### Aim
Can you write down the lines below word for word, leaving out the pictures?

Entries on finding words and elements:
------------------------------------

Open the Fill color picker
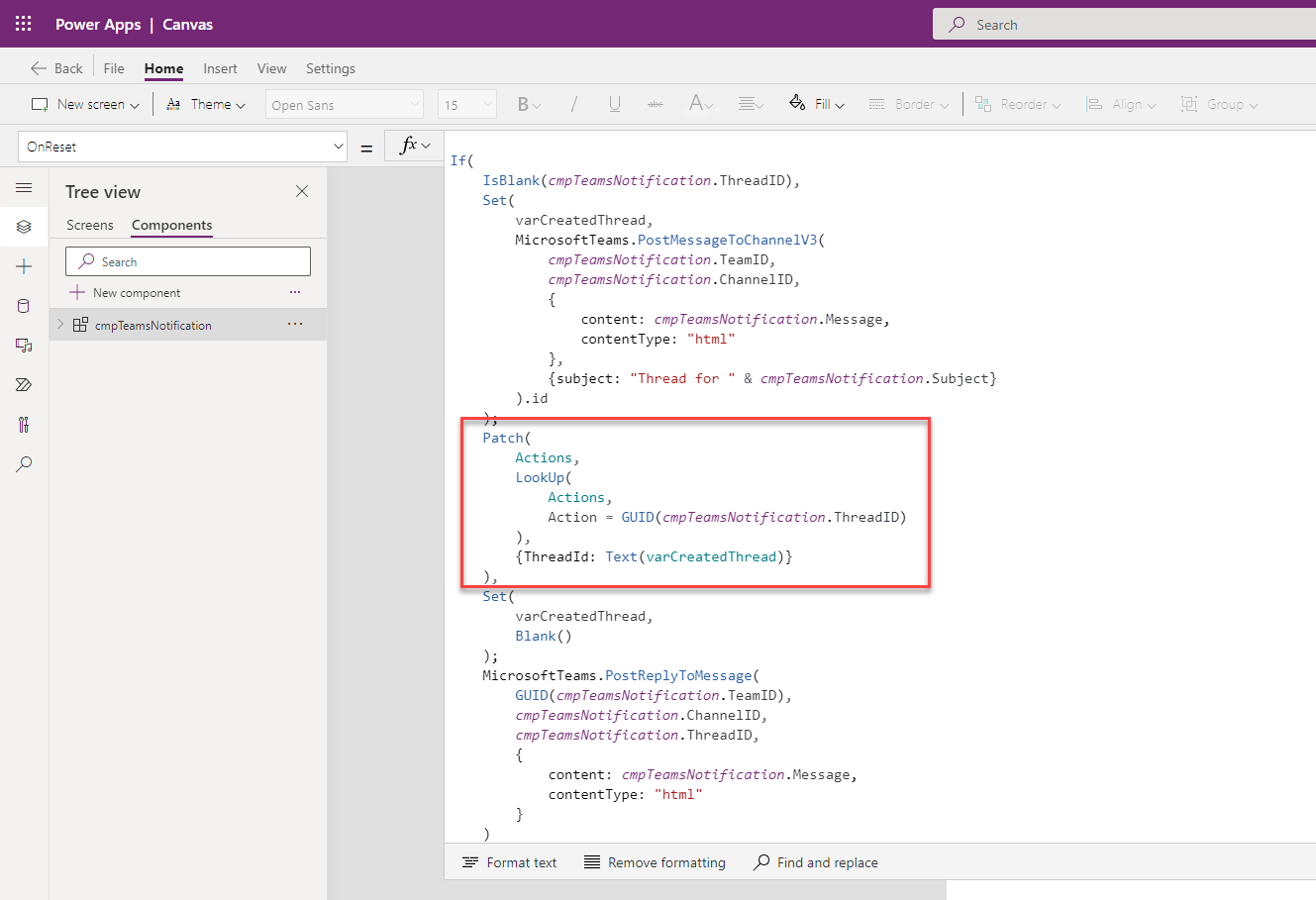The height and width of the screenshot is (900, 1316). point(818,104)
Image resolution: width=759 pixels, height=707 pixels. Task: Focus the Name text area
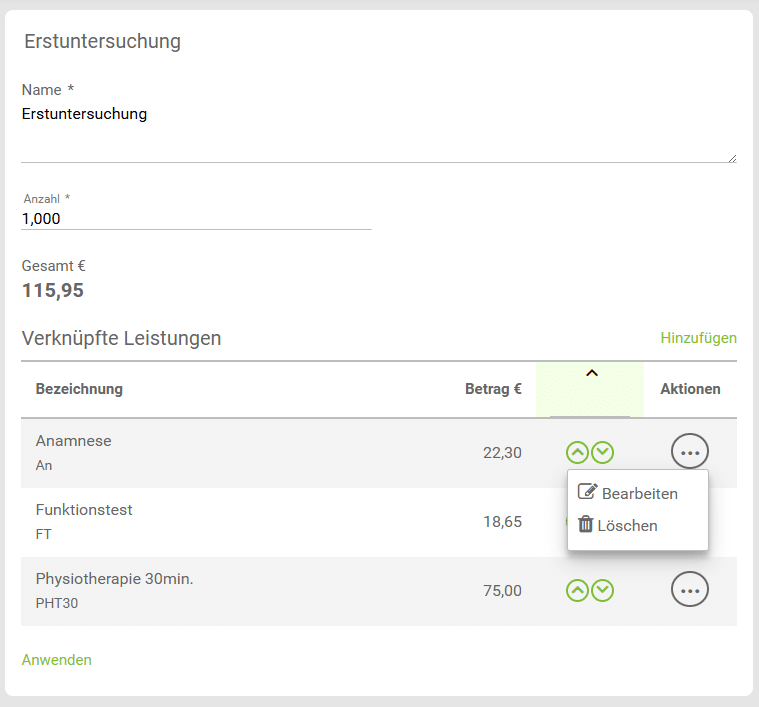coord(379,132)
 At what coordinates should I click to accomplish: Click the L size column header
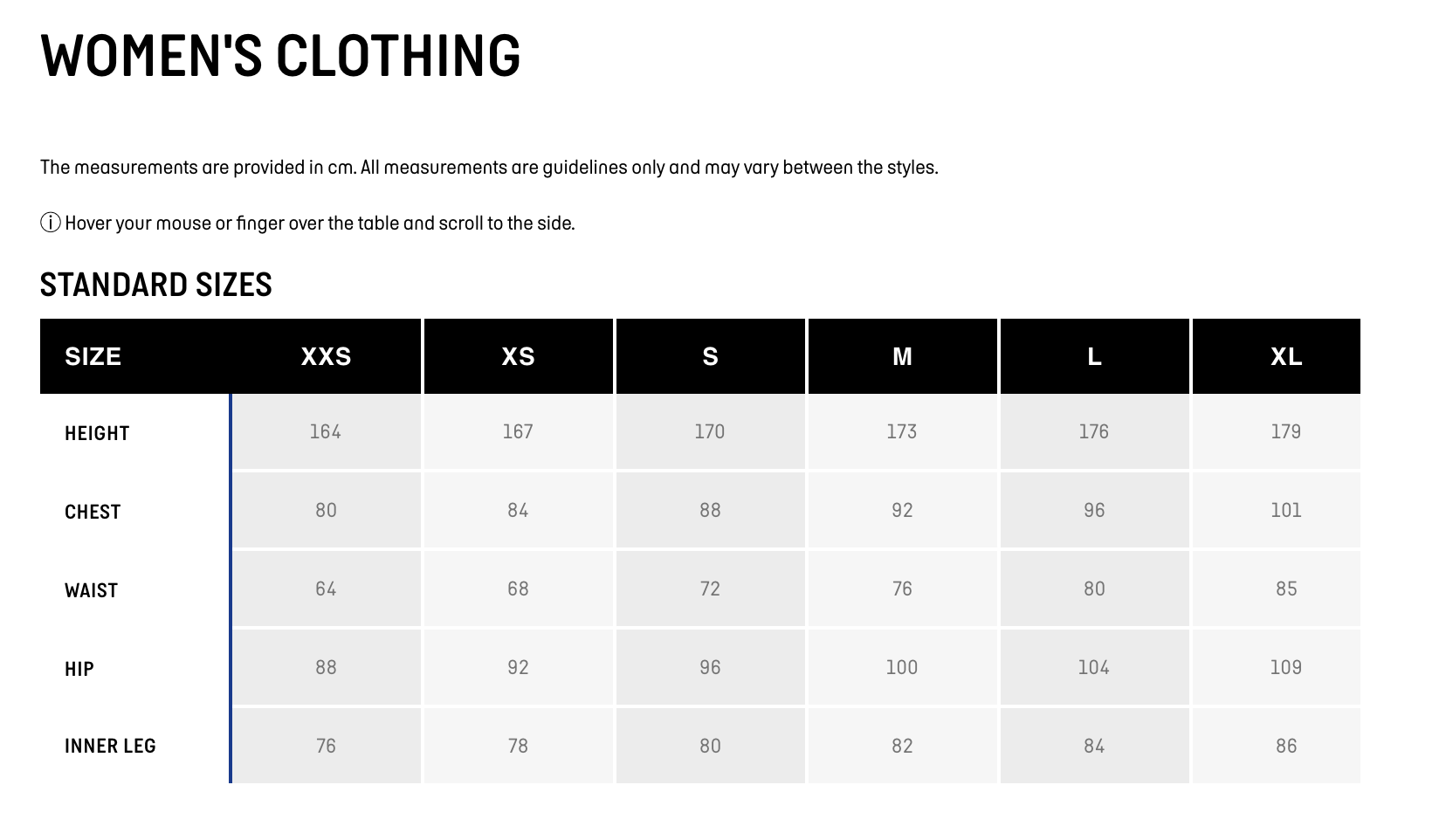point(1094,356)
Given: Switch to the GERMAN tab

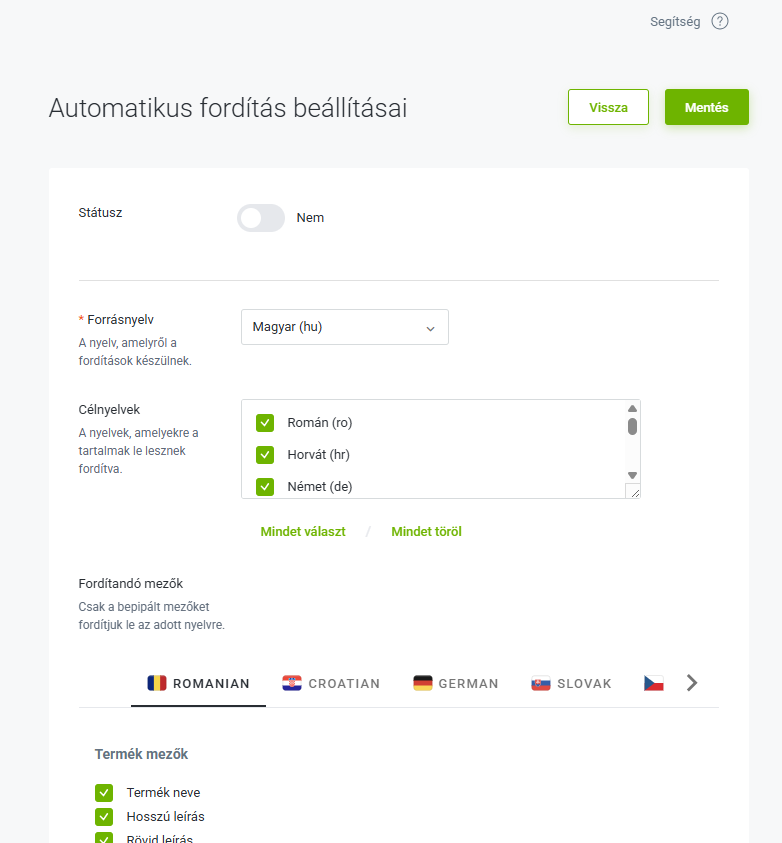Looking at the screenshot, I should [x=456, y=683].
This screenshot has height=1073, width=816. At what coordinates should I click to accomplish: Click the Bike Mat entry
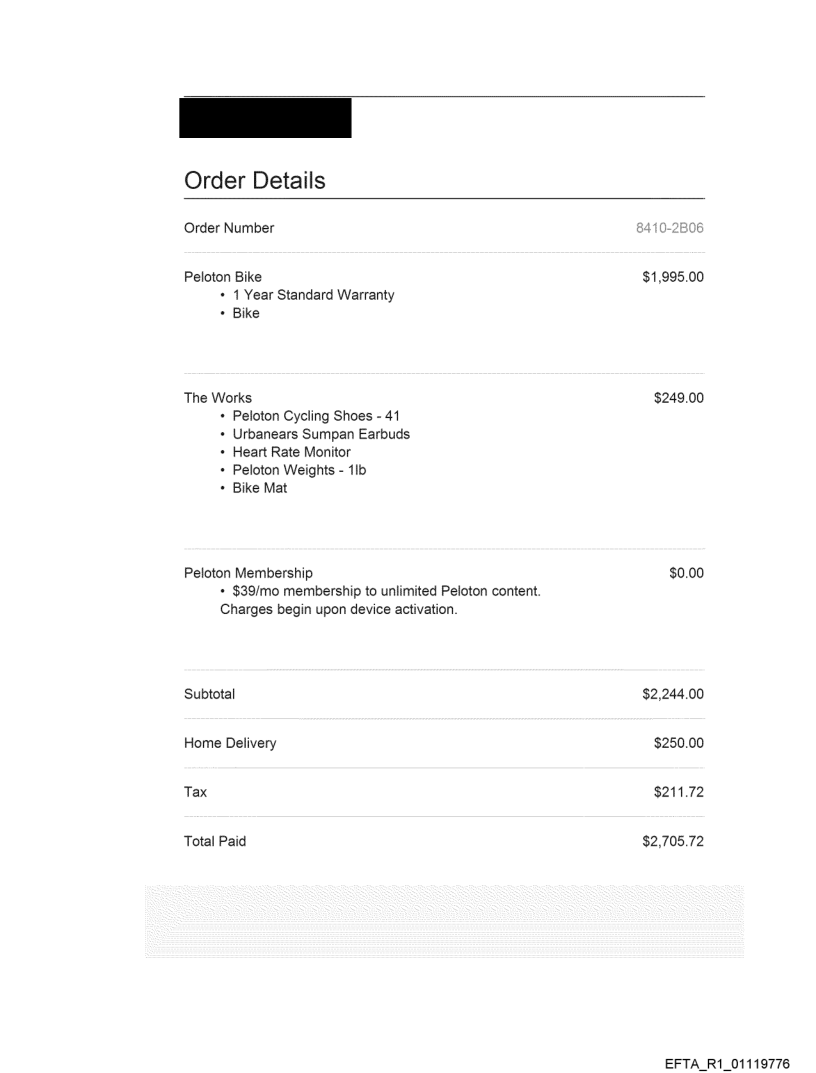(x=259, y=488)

------------------------------------

### Result of this task
Open the Fill color picker
The height and width of the screenshot is (900, 1316). point(818,104)
Image resolution: width=759 pixels, height=707 pixels. Task: Focus the Name text area
coord(379,132)
 At what coordinates should I click to accomplish: Click the L size column header
point(1094,356)
Given: Switch to the GERMAN tab

Looking at the screenshot, I should [x=456, y=683].
This screenshot has height=1073, width=816. At what coordinates should I click to accomplish: Click the Bike Mat entry
(x=259, y=488)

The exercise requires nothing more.